Gene editing strategies, such as repurposing the Clustered Regularly Interspaced Short Palindromic Repeats (CRISPR)-Cas9 system, have recently emerged as a potential solution for the limitations brought by gene augmentation strategies [293,294,301,302,303]. In CRISPR-Cas9 gene therapy, a Cas9 endonuclease is delivered to the target region via guide RNA, which causes double-strand breaks in the predefined regions of the genome. Subsequently, DNA-repair mechanisms are activated, namely non-homologous end joining (NHEJ) or homology-directed repair (HDR). Based on these two repair mechanisms, several types of gene editing can be performed. Using NHEJ, the ends of the cleaved DNA are ligated with or without the addition of base pairs, often resulting in gene inactivation. If multiple guide RNAs are introduced that target separates sites, NHEJ can be used to delete specific sequences. If a DNA template homologous to the target region is introduced alongside the CRISPR-Cas9 system, cells can even correct a gene, or insert a new gene using HDR mechanisms [301].
As with any form of gene therapy, the main challenges of CRISPR-Cas9 include the delivery of the CRISPR-Cas9 complex, and the potential risk of an immune response. In addition, a major drawback for the use of CRISPR-Cas9 therapies are potential off-target effects. When using the CRISPR-Cas9 system, the guide RNA may target different regions than intended due to similarities within the genome, subsequently resulting in unwanted genomic modifications [304]. Furthermore, HDR efficiency, which is required to correct IRD-causing variants, in retinal cells is low. HDR functions mainly in dividing cells and is not highly efficient in post-mitotic retinal cells [302].

12.4. Antisense Oligonucleotide Therapy

RNA therapies, such as antisense oligonucleotides (AONs), are an interesting treatment modality for IRDs, as they provide a possible solution for some patients with genetic variants not suited for AAV gene therapy, e.g., patients with splice-site defects [305,306]. AONs are short chains of nucleic acids that bind to a specific complementary messenger RNA (mRNA) to modify the expression of a given nucleotide sequence.

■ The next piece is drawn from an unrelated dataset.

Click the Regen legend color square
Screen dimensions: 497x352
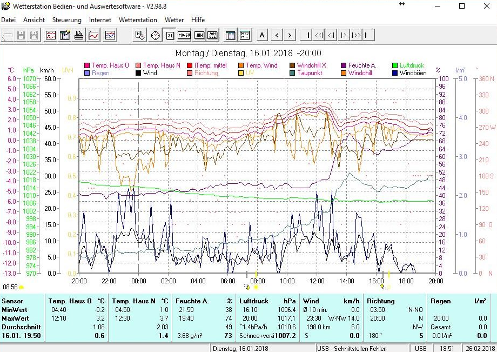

The exact working mechanism differs between AONs, as they can be used, for example, to correct pre-mRNA splicing, for exon skipping or for mRNA knockdown [294].
There are some potential advantages of AONs over DNA-based therapies: AONs are relatively small in size and can fit current vectors; they do not directly modify DNA; and they do not induce double-strand breaks, thus not interfering with the endogenous expression of the target gene [307]. A limitation is that AONs have a limited duration effect based on their half-life and multiple intravitreal injections over the course of disease are likely needed [306]. Currently, no approved RNA therapies are available for IRDs and more data are needed to support the efficacy in this group of diseases, although several clinical trials are ongoing for variants in CEP290, USH2A and RHO [306].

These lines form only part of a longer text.